WORK TASK: Go over the lines below, and when one contains the word "filter", copy it.

TASK MATERIAL:
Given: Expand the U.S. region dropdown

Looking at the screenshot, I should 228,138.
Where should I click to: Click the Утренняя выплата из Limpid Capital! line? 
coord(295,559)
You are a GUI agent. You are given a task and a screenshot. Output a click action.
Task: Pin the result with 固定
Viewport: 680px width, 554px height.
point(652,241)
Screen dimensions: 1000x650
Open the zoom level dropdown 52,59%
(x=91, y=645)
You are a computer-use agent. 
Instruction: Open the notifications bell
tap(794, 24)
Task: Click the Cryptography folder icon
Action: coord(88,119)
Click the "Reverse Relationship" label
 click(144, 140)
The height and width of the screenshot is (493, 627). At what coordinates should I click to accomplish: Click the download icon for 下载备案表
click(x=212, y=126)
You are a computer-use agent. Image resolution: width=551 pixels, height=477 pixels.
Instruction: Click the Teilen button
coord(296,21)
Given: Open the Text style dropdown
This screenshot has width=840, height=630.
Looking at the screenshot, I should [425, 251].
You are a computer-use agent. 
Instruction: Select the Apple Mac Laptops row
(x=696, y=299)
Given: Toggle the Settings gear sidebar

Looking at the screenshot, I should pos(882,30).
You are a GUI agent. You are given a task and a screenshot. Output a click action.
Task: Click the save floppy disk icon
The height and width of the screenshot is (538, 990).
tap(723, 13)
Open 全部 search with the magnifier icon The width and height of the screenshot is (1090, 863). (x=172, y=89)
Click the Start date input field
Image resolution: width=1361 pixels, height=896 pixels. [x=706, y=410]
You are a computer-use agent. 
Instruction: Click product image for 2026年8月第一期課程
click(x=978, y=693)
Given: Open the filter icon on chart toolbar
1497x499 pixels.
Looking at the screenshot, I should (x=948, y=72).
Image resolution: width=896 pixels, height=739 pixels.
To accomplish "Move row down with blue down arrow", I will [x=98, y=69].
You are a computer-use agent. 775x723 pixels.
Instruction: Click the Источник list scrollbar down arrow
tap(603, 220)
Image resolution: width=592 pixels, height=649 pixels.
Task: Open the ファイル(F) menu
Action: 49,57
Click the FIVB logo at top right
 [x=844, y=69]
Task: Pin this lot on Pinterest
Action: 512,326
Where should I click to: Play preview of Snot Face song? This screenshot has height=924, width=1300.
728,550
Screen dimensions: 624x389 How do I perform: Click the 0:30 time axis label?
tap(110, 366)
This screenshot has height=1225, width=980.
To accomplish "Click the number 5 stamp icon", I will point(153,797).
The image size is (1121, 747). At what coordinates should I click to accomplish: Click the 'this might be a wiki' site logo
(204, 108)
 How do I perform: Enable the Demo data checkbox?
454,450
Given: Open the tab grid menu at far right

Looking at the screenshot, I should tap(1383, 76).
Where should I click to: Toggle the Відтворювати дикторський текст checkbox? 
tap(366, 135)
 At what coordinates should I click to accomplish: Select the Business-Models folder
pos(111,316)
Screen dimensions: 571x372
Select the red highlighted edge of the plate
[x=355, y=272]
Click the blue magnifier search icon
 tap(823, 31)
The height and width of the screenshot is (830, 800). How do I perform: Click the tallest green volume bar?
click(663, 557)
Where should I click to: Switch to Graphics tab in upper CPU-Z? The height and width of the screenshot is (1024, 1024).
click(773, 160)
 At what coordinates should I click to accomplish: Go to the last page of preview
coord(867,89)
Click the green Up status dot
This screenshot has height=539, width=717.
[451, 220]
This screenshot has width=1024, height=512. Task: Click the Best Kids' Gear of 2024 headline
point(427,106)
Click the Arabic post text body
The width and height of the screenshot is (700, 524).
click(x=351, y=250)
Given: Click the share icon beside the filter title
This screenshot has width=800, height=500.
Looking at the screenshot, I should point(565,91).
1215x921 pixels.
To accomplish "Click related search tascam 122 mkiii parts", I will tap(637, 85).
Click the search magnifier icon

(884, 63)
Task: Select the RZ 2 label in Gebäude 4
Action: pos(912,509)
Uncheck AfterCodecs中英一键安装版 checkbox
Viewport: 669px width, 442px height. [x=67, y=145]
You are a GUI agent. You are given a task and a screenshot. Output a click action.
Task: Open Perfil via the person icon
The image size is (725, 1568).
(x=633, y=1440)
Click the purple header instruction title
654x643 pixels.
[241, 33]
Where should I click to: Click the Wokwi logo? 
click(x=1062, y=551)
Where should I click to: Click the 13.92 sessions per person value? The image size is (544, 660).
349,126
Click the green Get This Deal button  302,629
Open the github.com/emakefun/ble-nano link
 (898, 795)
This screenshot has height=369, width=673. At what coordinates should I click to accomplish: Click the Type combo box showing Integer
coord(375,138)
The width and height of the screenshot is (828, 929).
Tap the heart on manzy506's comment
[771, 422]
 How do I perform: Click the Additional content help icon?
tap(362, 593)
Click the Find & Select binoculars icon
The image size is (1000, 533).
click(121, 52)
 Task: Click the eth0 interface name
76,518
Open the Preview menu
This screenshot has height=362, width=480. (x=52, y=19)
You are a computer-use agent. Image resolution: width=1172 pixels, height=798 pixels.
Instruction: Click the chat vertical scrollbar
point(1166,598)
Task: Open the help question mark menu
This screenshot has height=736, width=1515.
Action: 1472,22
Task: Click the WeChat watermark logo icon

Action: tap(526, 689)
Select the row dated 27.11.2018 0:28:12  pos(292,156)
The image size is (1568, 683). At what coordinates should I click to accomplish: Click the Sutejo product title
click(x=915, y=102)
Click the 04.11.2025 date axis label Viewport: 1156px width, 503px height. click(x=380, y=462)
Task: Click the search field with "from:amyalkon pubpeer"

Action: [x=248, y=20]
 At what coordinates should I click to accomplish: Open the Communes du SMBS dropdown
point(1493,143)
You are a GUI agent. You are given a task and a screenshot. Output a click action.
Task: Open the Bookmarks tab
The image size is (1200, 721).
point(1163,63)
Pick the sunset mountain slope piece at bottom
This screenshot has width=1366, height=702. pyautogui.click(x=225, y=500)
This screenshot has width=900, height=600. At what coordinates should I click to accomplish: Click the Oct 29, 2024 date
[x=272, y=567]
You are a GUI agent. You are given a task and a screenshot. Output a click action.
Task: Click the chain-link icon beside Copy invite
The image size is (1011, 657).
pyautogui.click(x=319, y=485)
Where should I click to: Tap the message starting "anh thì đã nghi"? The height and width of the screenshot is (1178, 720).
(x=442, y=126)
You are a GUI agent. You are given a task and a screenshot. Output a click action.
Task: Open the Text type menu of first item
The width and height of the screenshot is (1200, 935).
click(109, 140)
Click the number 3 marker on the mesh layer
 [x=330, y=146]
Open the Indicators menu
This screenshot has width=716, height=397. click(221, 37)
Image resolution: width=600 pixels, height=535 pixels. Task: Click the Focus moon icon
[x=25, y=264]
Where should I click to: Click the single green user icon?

SOLVED PROBLEM:
Given: Open the filter icon on chart toolbar
Given: Click the share icon beside the filter title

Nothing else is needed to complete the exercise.